I’ve been reading Mastering Regular Expressions by Jeffrey E.F. Friedl, and since nobody in my life (aside from my wife) cares, I thought I’d share something I’m pretty proud of. My first set of regular expressions, that I wrote myself to manipulate the text I’m working with.

What’s I’m so happy about is that I wrote these expressions. I understand exactly what they do and the purpose of each character in each expression.

I’ve used regex in the past. Stuff cobbled together from stack overflow, but I never really understood how they worked or what the expressions meant, just that they did what I needed them to do at the time.

I’m only about 10% of the way through the book, but already I understand so much more than I ever did about regex (I also recognize I have a lot to learn).

I wrote the expressions to be used with egrep and sed to generate and clean up a list of filenames pulled out of tarballs. (movies I’ve ripped from my DVD collection and tarballed to archive them).

The first expression I wrote was this one used with tar and egrep to list the files in the tarball and get just the name of the video file:

tar -tzvf file.tar.gz | egrep -o '\/[^/]*\.m(kv|p4)' > movielist

Which gives me a list of movies of which this is an example:

/The.Hunger.Games.(2012).[tmdbid-70160].mp4

Then I used sed with the expression groups to remove:

  • the leading forward slash
  • Everything from .[ to the end
  • All of the periods in between words

And the last expression checks for one or more spaces and replaces them with a single space.

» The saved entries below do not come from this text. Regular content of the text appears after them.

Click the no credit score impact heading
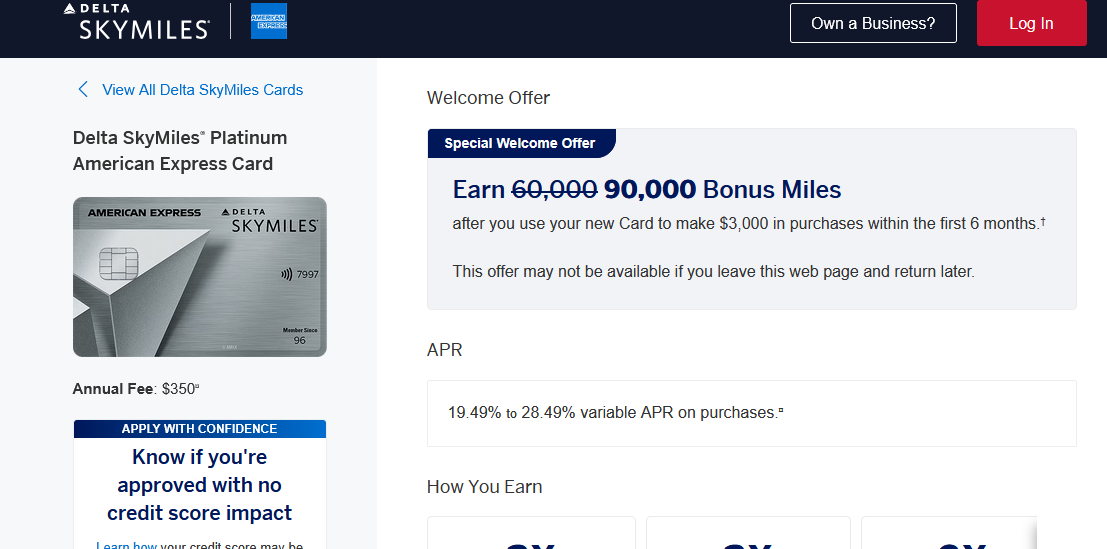This screenshot has width=1107, height=549. click(200, 485)
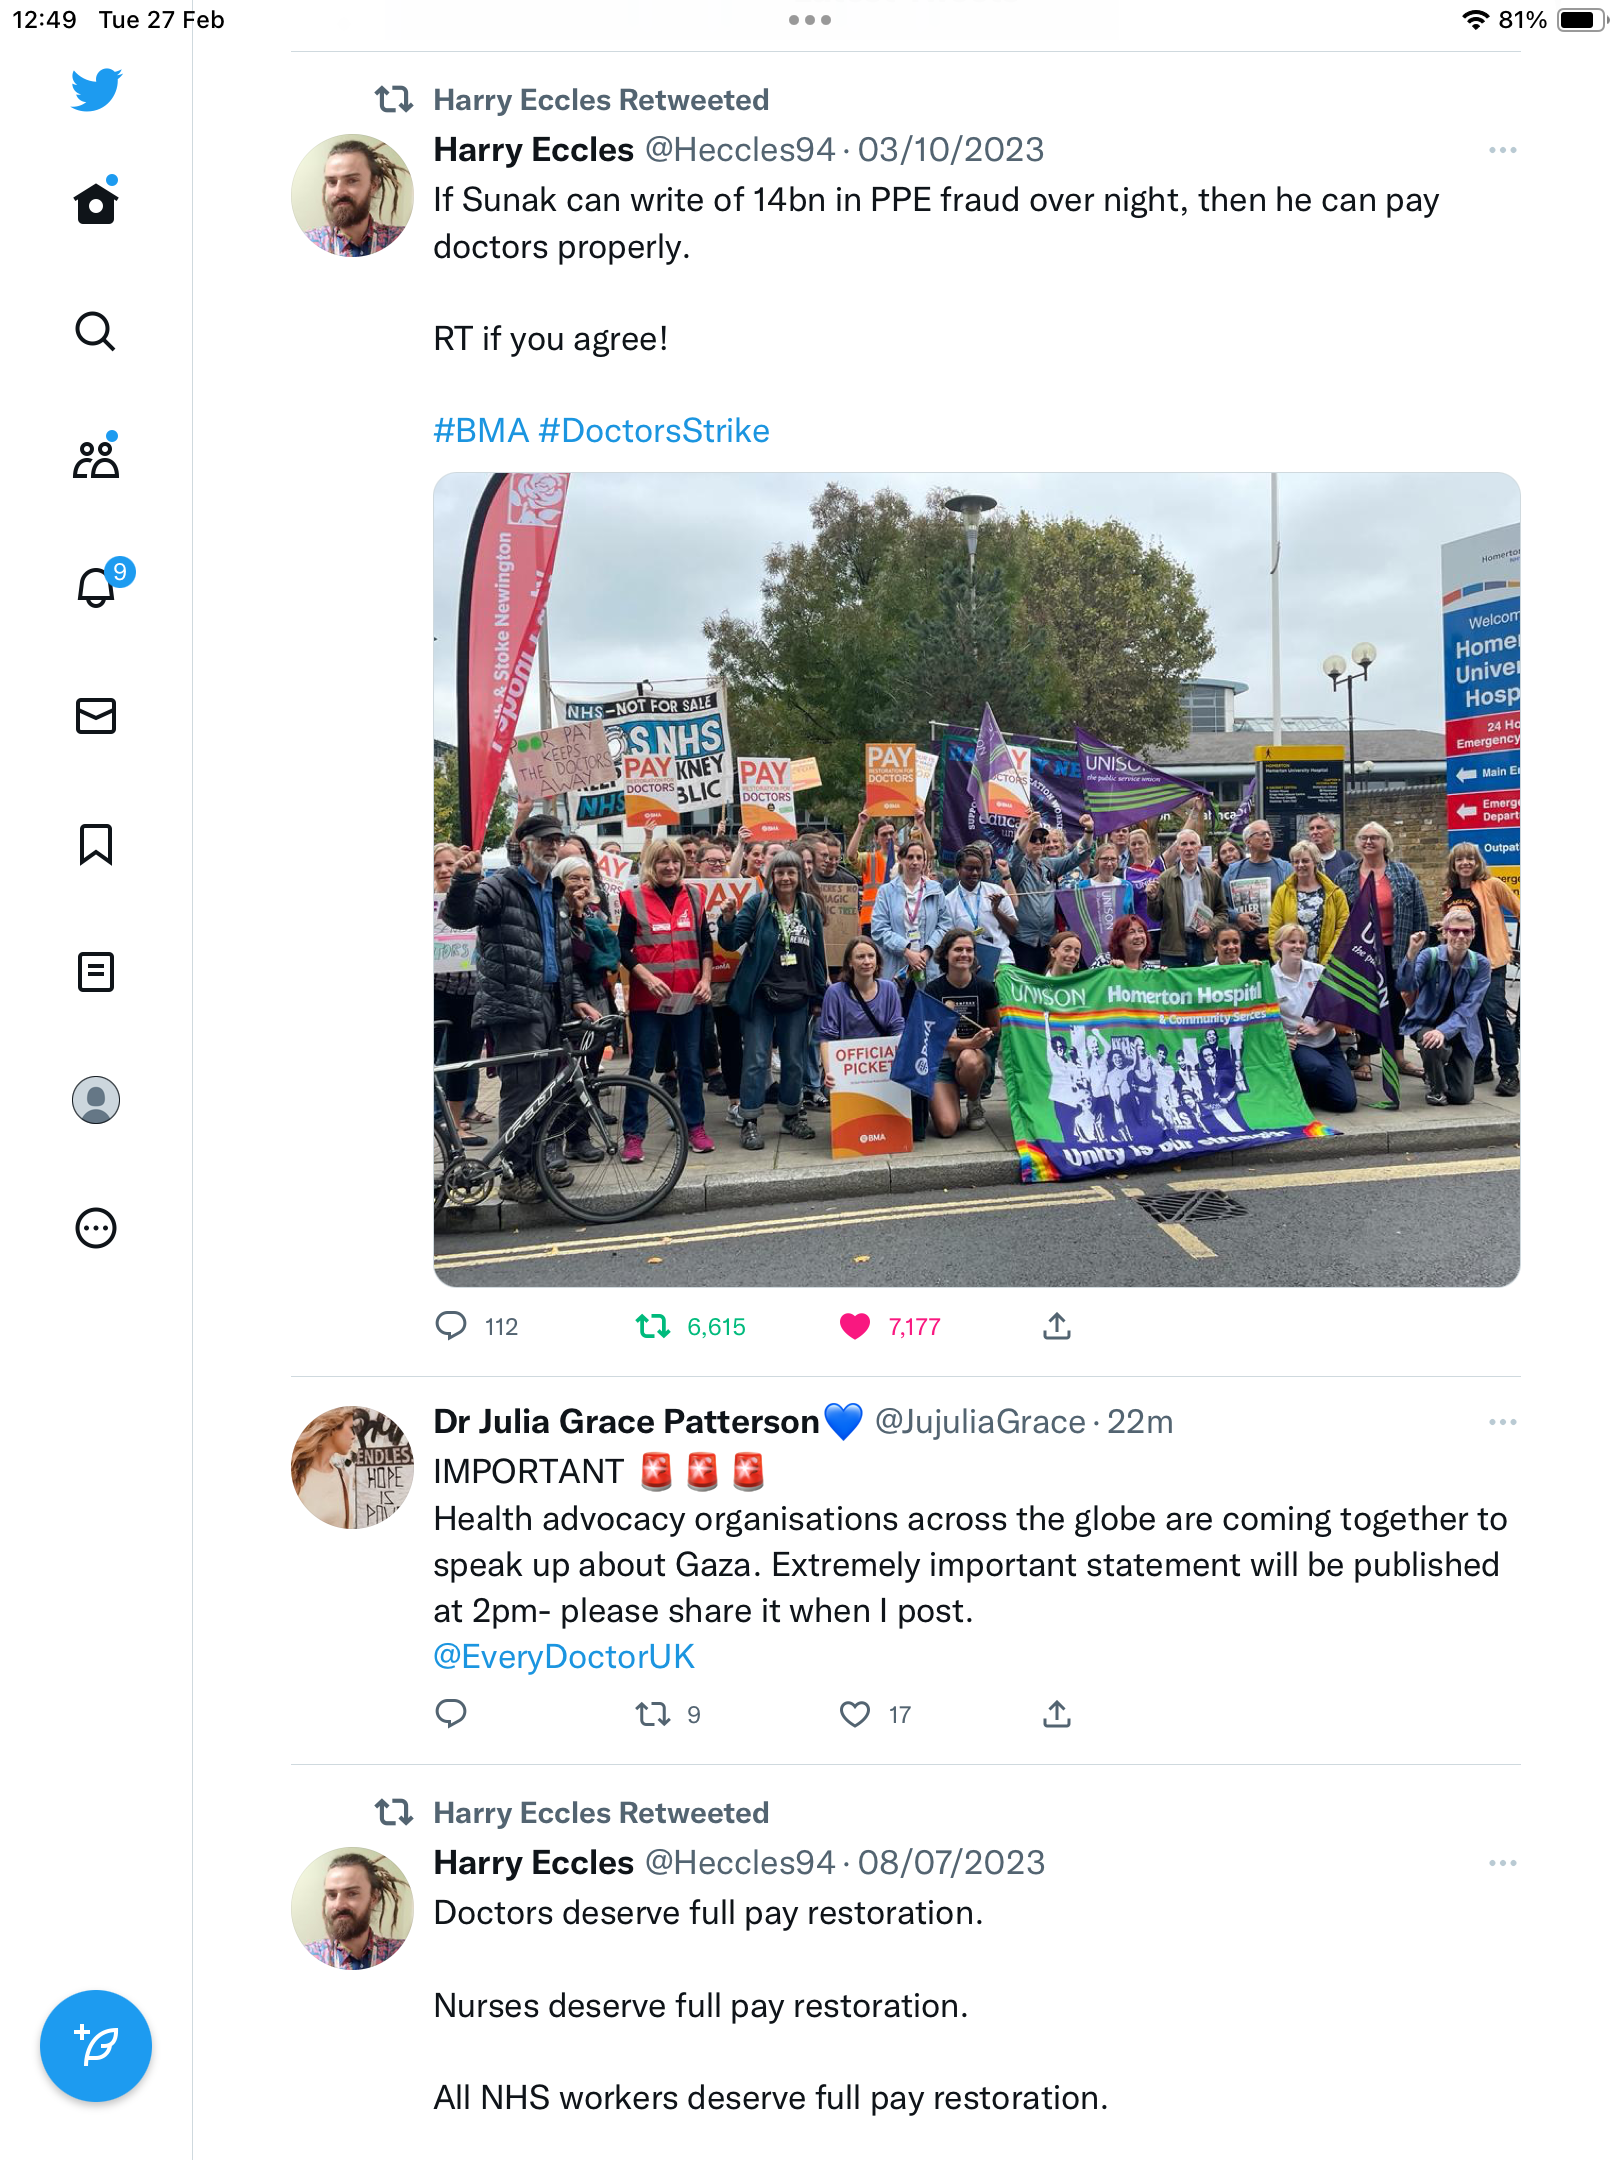Screen dimensions: 1620x2160
Task: Open the #DoctorsStrike hashtag link
Action: click(654, 431)
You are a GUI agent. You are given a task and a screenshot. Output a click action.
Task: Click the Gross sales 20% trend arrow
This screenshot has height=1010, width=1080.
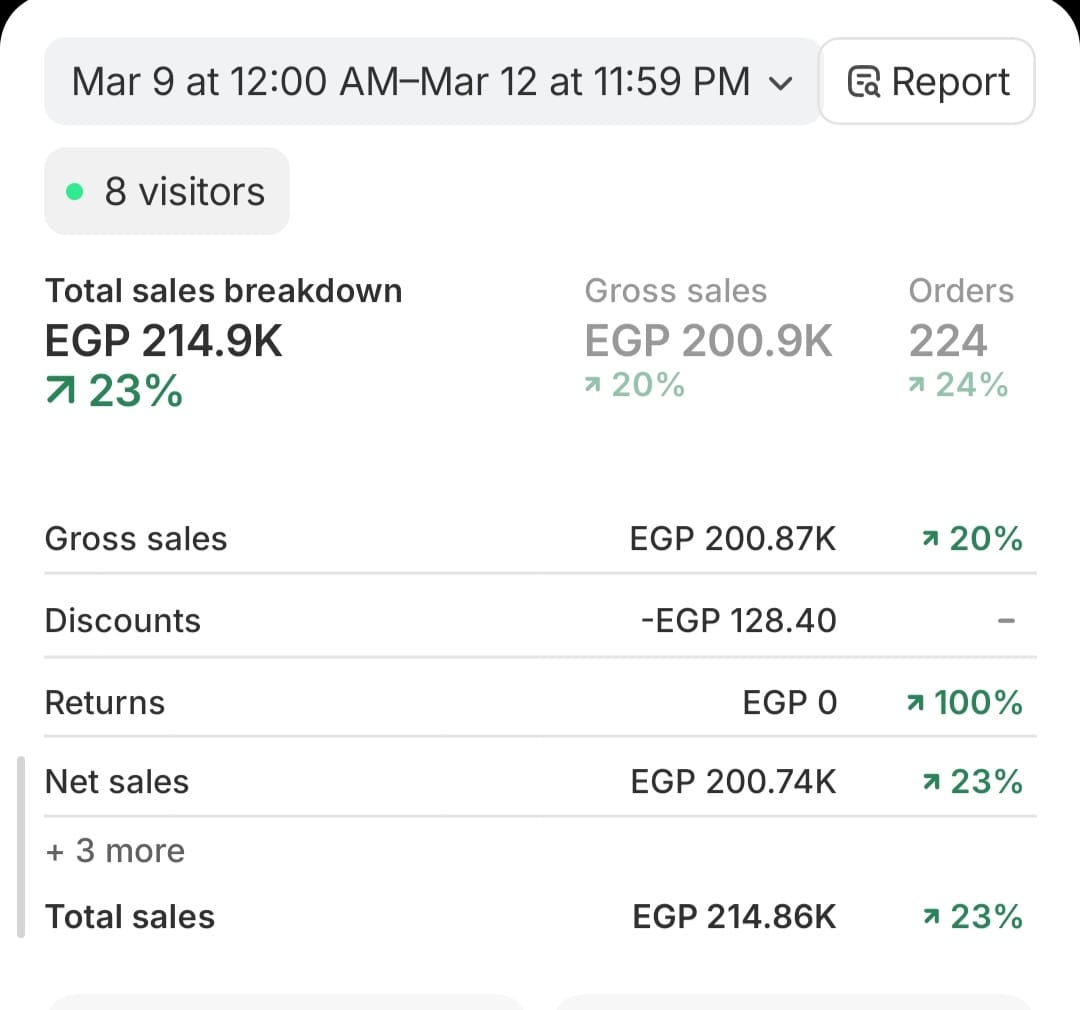594,386
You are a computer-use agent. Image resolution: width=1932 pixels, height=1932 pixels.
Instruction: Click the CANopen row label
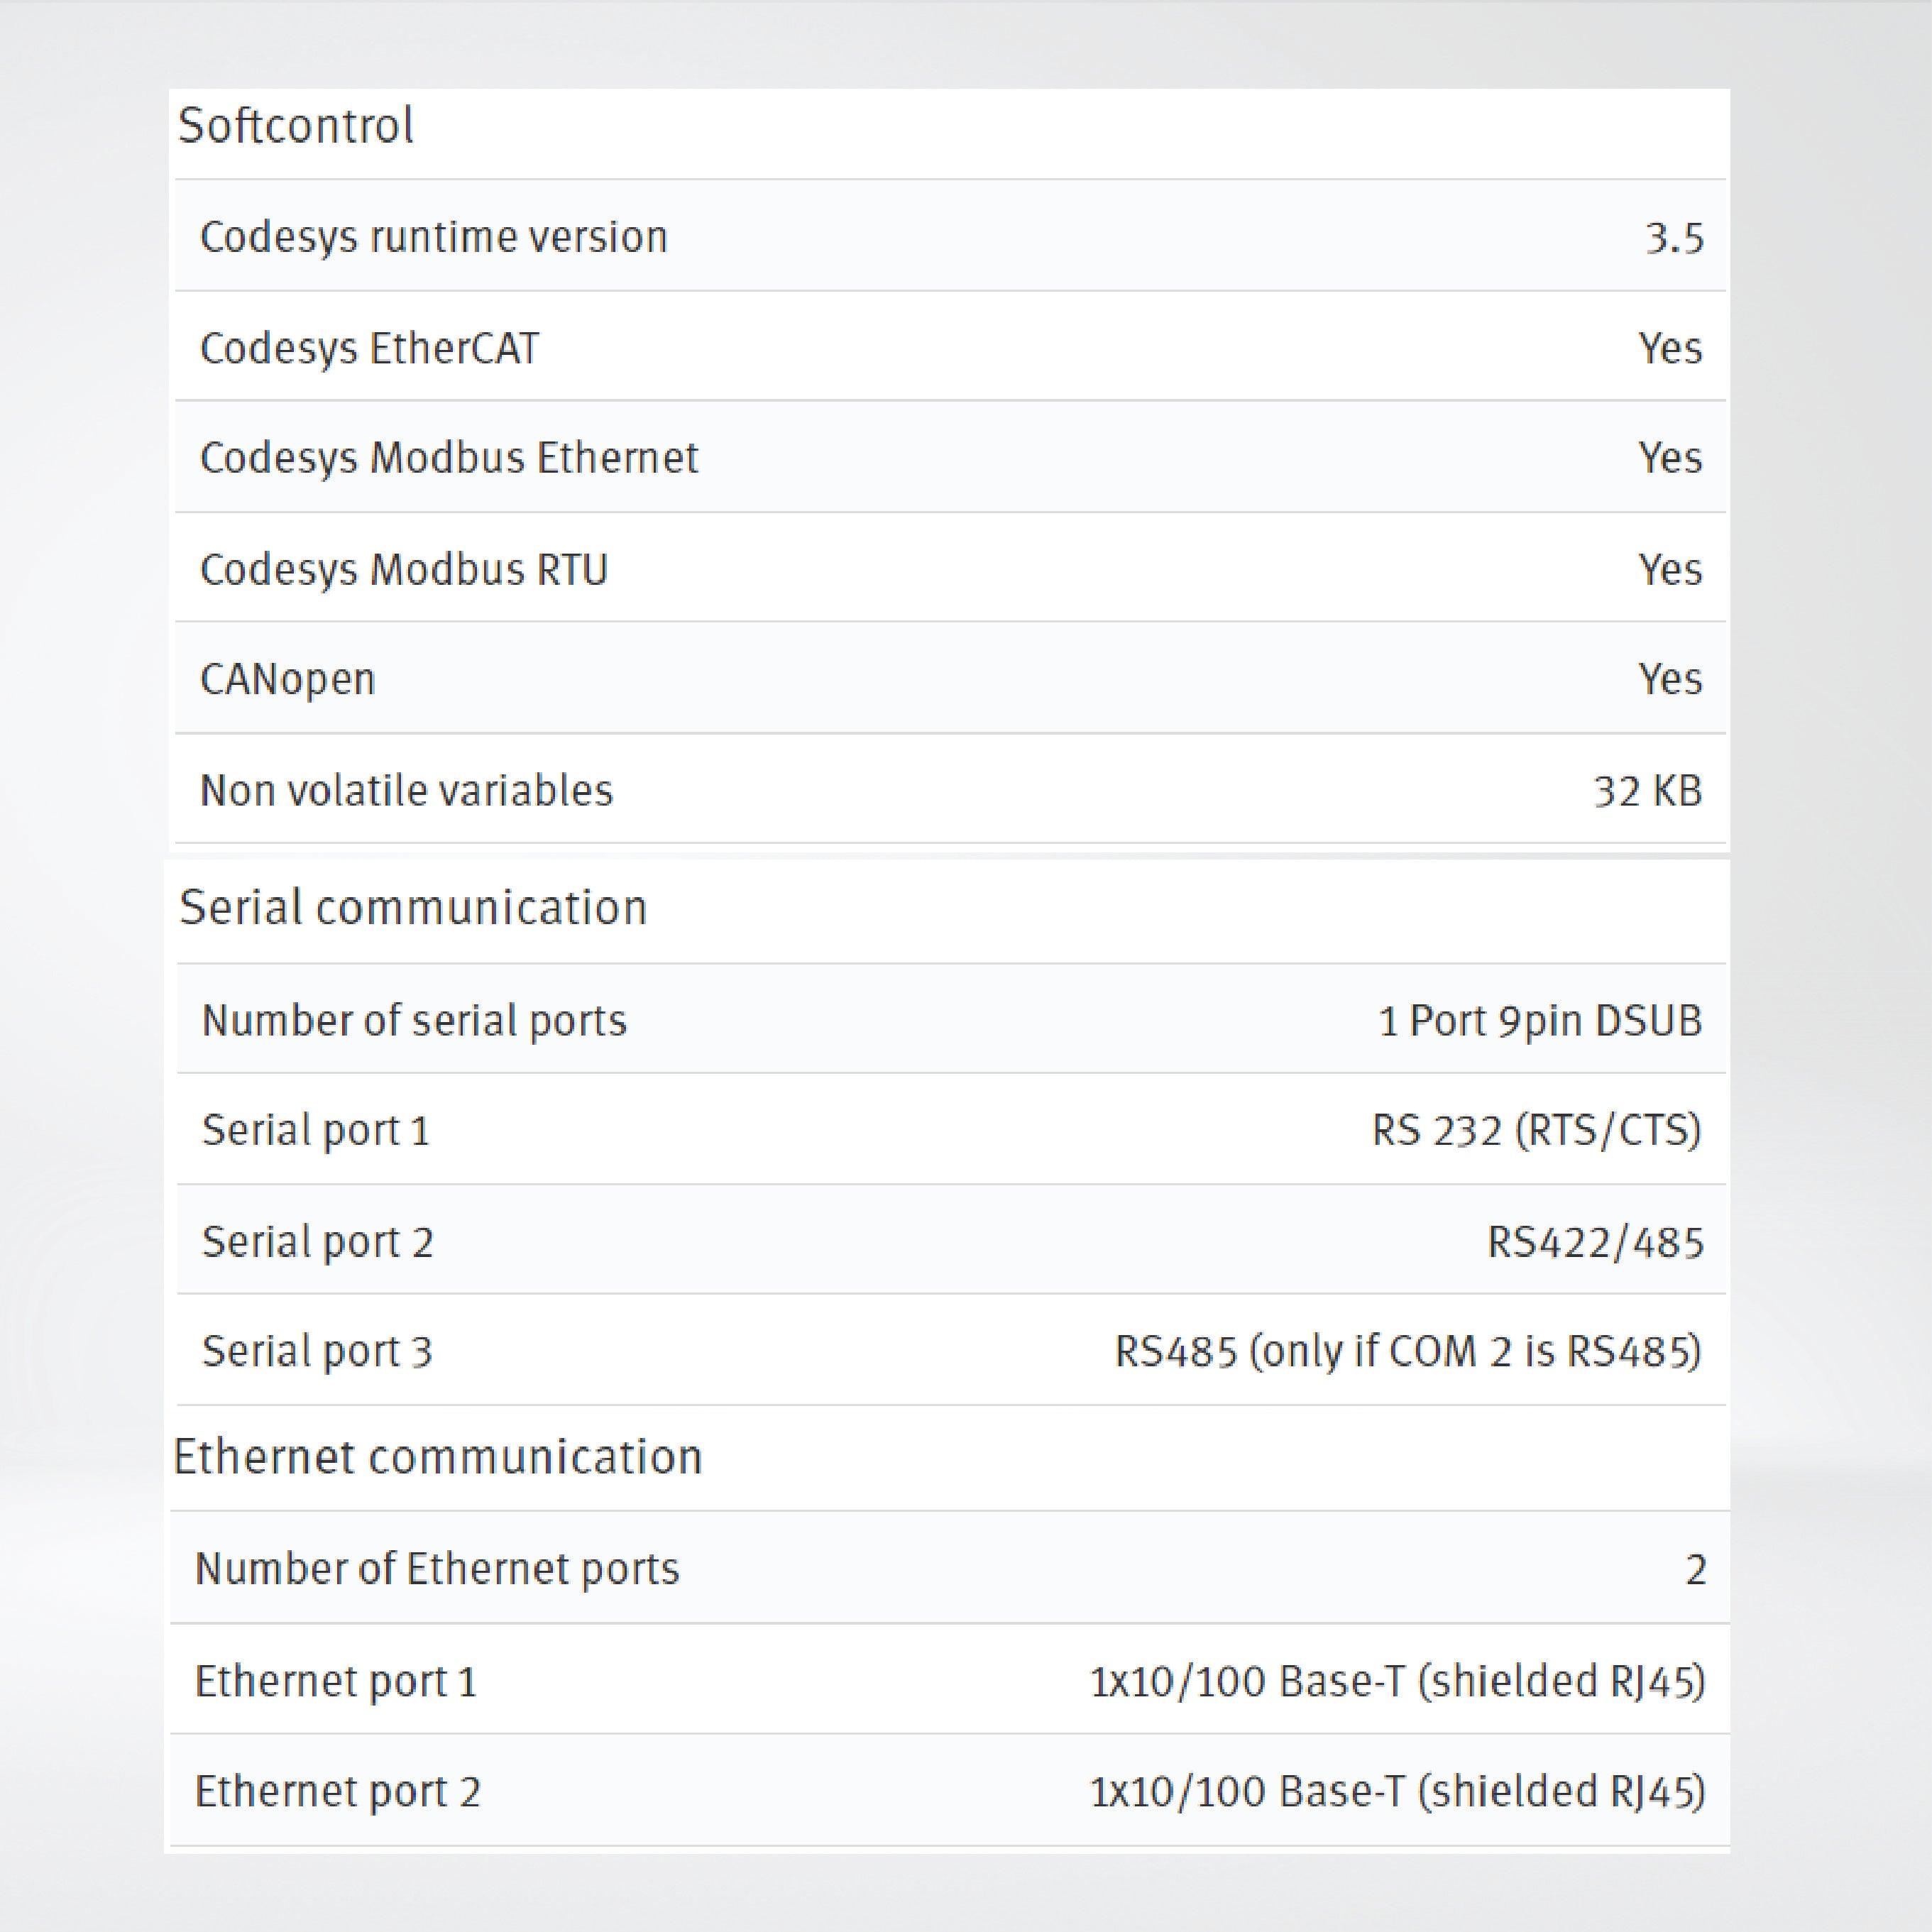pyautogui.click(x=287, y=679)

This is the full sed command:

sed -Eie 's/^\///; s/\.\[[a-z]+-[0-9]+\]\.m(p4|kv)//; s/[^a-zA-Z0-9\(\)&-]/ /g; s/ +/ /g' movielist

Which leaves me with a pretty list of movies that looks like this:

The Hunger Games (2012)

I’m sure this could be done more elegantly, and I’m happy for any feedback on how to do that! For now, I’m just excited that I’m beginning to understand regex and how to use it!

Edit: fixed title so it didn’t say “regex expressions”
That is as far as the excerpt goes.